* [提供された抜粋]

━━━━━━━━

W・ドイル「アンシャン・レジーム」

 岩波書店 2004年
 
 R・ポーターの「啓蒙主義」が面白かったので、同じ「ヨーロッパ史入門」シリーズの一冊である本書を読んでみることにした。
 実に当たり前のことであるが、アンシャン・レジームというのはフランス革命がおきてからできた言葉である。その時代に生きていたひとが自分の時代を「アンシャン・レジーム」などと呼んだはずがない。そしてここに書かれていることはアンシャン・レジームの時代に生きていたひとにとってフランス革命などというのは予想もしていない、想像さえできなかった世界であったということである。幕末に生きていたひとにとっても、明治という時代は想像さえできない世界であったろう。要するに未来はわからないということである。サブプライム破綻にしても、破綻のあとでは、自分はそんなことは当然予想していたとみながいうし、後知恵では、それを予想できなかったひとは愚かとしか思えないが、でもみんなアメリカの繁栄は永遠に続くと思っていたようなのである。われわれはいまある世界がそのまま続いていくと思う生き物らしい。
 本書の書き出しは、「アンシャン・レジームフランス革命によって創出された。それは、革命家が一七八九年とそれにつづく何年かに、粉砕しようと考えた対象のことである」というものである。それで思い出すのが、ツヴァイクの「昨日の世界」(みすず書房 1999年)の書き出しである。「私が育った第一次世界大戦以前の時代を言い表すべき手ごろな公式を見つけようとするならば、それを安定の黄金時代であったと呼べば、おそらくいちばん的確ではあるまいか。ほとんど千年におよぶわれわれのオーストリア君主国では、すべてが持続のうえに築かれているように見え、国家自体がこの持続力の最上の保証人であった」とある。ここでツヴァイクがいう「安定の黄金時代」がアンシャン・レジームと重なる。昔は良かった、である。もちろん、革命家にとっては粉砕すべき悪しき時代である。しかし、フランス革命がもたらしたものがあまりに悲惨なものだったので、それは古き良きアンシャン・レジームとなったのである。第一次世界大戦の悲惨によって、昨日の世界が安定の黄金時代とみえてきたように。

 以下、本書の議論をみていく。
 アンシャン・レジームとはまず第一に政治体制である。代議制なしに国王が恣意的にすべてを決める専制の時代である。それはまた、聖職者と貴族という「特権身分」が支配する社会体制のことでもあった。特権階級の支配するアリストクラシーによる封建制である。
 アンシャン・レジームをどう評価するかは、フランス革命をどう評価するかである。フランス革命に反対するひとはアンシャン・レジームを評価する。たとえばエドモンド・バークである。改革の必要はあったかもしれないが、根本的には健全であった社会を破壊した革命の罪は重いとする。それにもかかわらずなぜ革命がおきてしまったのか? 反宗教をとなえる文筆家たちの策動によるとする。教会の広大な所領を貪欲にねらう根無し草の金権主義者とそれが結託したのだと。

━━━━━━━━

目標位置の記録
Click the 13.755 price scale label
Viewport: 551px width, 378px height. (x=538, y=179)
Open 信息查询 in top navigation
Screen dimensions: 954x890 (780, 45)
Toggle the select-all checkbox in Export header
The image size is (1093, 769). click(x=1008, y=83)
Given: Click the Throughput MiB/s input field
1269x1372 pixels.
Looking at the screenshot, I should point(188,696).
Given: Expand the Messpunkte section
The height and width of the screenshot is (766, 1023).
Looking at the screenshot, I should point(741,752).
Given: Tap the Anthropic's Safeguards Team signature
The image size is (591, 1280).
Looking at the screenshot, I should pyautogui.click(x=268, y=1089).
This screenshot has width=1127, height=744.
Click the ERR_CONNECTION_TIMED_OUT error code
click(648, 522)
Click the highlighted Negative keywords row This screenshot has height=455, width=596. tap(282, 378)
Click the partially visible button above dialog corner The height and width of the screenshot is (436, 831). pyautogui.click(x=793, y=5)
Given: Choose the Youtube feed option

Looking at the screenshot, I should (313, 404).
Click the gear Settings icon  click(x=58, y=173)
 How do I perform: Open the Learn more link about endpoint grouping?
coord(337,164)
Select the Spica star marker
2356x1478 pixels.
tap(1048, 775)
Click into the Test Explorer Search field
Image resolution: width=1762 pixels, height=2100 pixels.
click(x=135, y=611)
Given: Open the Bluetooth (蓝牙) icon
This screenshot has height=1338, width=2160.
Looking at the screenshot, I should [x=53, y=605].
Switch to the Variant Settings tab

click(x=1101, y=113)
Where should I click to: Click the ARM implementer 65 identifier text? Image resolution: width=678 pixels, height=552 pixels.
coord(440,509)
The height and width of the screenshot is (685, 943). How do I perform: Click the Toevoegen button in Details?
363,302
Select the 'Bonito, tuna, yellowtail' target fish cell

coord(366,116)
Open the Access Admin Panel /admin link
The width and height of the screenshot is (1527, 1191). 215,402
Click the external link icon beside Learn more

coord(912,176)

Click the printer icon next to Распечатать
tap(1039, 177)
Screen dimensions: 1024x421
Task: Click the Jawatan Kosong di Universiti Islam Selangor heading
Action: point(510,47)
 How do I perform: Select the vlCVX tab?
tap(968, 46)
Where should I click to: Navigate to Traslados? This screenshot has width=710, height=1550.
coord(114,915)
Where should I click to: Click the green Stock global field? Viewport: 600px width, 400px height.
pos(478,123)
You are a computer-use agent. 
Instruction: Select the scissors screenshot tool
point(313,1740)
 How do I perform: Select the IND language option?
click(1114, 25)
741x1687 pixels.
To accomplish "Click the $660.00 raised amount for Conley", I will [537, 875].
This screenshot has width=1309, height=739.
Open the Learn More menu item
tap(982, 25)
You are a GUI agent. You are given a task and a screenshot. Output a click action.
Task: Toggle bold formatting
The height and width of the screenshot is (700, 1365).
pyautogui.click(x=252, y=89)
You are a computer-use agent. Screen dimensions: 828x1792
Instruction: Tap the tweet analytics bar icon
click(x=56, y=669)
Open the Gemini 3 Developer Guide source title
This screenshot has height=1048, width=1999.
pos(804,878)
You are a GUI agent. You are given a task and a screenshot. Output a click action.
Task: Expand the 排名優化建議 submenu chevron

━━━━━━━━

* [作業一覧]
1) 記録のうち文字列「Open」を含む行の数を、数字のみで答えてください。大文字と小文字は区別します。
2) アンシャン・レジームを論じた書評を、本文の最後の文に続けて書き進めてください。
書評と記録は、互いに関連のない独立したものです。

* [課題別の回答]
1) 6

2)
 しかしフランス革命を評価するひとも非難するひとも、ともに1789年が歴史の切断点であるとし、その前後に連続性も共通点もみないという点では一致している。しかし、フランス革命が批判の対象となりだすと、革命はフランスの伝統の継承であるとしてそれを擁護する見方がでてきた。そこから、特権身分の人たちの対応がまずくなければ、革命は避けられてであろうという考え方もでてくる。
 トクヴィルは1789年の断絶を最小限にものと見ようとし、フランス革命はフランス社会に長い間伏在していた多くの趨勢をただ強め完結させただけであるとみた。近代社会の流れは不可避的に平等にむかっている。ただ、その平等への希求は悪くすると、専制政治への道を切り開いたり、自由の破壊へとむかうこともあるとし、フランス革命はまさにそのようなものとなってしまったとした。革命は自由を確立したどころか、自由が機能するための社会基盤の大半を破壊してしまったのであり、ナポレオン独裁への道を拓いたとした。トクヴィルはフランスが中央集権的になり、一握りのひとが権力を握り、多くのひとが公的なことに参加できなくなったことにより、公的義務という感覚がひとびとから失われたこと、それが革命の原因であったとした。その義務の感覚がなくなると、ひとは非現実的となり、啓蒙思想のような夢物語を受け入れてしまったのだ、と。
 アンシャン・レジームは誰かの青写真によって設計されたものではないから、その本質は混沌としていて、合理的な分析をこばむ。
 現在の歴史家でアンシャン・レジーム時代を専制の時代とするものはいない。たとえば国王と対立するものとして高等法院があった。その当時にあった「売官制」がアンシャン・レジームの基礎を壊したとするものは多い。売官制がなりたったのは当時のひとびとが金銭よりも土地所有を好んだからである。これはフランス人の伝統的な感覚である。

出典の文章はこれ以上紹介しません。